Reconstructing a large-scale matter-density contrast profile to reconcile Pantheon+ supernovae with DESI DR2 BAO in an inhomogeneous universe

TL;DR

This paper models large-scale inhomogeneities in the universe to reconcile discrepancies between supernovae and BAO measurements, suggesting that local matter distribution affects cosmological observations.

Contribution

It introduces a simple inhomogeneous cosmological model with eight top-hat shells that explains the observed Hubble parameter discrepancies.

Findings

The model can simultaneously fit Pantheon+ supernovae and DESI DR2 BAO data.

Large-scale inhomogeneities may impact key cosmological observables.

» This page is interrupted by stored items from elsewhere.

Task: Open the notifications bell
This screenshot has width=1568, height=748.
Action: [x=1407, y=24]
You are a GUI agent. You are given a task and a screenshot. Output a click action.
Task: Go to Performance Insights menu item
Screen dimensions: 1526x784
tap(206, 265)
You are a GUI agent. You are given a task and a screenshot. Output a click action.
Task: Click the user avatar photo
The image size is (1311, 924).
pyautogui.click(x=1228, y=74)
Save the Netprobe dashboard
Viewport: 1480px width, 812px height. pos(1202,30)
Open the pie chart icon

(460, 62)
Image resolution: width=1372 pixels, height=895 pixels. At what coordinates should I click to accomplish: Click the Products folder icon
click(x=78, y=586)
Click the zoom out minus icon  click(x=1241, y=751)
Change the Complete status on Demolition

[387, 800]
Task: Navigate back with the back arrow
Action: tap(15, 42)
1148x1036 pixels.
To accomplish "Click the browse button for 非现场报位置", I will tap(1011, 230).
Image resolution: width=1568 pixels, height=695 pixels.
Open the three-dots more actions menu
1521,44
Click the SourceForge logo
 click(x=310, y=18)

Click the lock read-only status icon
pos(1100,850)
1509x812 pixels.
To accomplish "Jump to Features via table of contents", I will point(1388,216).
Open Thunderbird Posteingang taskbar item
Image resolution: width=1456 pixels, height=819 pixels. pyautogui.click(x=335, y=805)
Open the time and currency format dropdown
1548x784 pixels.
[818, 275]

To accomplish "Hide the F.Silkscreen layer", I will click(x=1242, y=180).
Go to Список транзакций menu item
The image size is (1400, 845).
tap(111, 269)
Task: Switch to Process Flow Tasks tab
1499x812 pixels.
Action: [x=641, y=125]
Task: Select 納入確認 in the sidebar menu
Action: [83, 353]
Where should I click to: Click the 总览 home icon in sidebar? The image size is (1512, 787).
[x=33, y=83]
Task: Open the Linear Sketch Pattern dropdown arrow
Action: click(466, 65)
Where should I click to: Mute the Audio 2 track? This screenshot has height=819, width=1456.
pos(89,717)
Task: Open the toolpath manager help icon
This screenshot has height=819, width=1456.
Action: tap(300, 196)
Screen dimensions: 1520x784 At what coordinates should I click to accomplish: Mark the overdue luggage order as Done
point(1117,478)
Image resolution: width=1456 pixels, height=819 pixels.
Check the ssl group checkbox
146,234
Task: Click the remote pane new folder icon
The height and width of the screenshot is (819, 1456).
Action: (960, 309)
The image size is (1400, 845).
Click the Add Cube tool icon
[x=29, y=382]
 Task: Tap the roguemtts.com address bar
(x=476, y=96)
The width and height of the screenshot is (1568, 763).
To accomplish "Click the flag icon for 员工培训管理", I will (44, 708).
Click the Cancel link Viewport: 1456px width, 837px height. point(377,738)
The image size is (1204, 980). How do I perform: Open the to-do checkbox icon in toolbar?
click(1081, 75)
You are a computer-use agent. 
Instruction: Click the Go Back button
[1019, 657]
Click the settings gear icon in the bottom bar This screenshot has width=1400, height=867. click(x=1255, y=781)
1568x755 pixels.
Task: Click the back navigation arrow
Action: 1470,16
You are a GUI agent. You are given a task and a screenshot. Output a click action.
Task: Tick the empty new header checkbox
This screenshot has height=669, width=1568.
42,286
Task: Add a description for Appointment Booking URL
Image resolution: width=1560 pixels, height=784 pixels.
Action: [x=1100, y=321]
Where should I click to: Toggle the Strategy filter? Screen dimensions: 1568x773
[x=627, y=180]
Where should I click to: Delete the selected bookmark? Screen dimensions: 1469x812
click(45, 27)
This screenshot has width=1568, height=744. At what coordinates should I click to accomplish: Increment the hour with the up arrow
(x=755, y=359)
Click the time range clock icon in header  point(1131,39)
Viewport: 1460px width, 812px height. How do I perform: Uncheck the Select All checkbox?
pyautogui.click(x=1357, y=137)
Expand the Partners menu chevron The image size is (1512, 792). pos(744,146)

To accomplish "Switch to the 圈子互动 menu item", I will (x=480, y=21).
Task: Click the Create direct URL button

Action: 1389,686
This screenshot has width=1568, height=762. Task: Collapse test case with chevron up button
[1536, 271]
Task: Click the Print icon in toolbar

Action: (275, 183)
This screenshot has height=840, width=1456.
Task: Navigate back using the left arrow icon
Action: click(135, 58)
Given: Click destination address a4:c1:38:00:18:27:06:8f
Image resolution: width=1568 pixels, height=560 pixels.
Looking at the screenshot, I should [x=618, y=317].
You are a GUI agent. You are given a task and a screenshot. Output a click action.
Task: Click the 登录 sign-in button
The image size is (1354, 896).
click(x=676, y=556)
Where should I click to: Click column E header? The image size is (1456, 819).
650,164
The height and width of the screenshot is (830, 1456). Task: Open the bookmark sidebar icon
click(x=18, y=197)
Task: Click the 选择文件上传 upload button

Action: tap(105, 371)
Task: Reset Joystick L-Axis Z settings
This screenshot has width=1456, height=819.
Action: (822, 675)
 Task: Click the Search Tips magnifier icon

The approach offers a potential resolution to the Hubble tension.

Abstract

The Hubble parameters measured by the DESI DR2 BAO observations show a significant discrepancy from the prediction of the standard cosmological model. This discrepancy, together with the long-discussed Hubble tension, may originate from large-scale inhomogeneities in the matter distribution. This interpretation is motivated by infrared galaxy surveys, which suggest that our galaxy resides within the $\sim300$ Mpc under-dense region known as the KBC void. In this study, we apply a linear order relation -- relating the horizon-scale Hubble parameter inferred from CMB observations and the local-scale Hubble parameter -- to the Pantheon+ Type Ia supernovae and the DESI DR2 BAO data. We show that a simple inhomogeneous cosmological model consisting of eight top-hat shells can consistently explain the Hubble parameters inferred from both observations. Based on the matter-density distribution, we also briefly discuss its possible impact on cosmological observables, including the magnitude--redshift relation, the kinematic Sunyaev--Zel'dovich effect, and the integrated Sachs--Wolfe effect.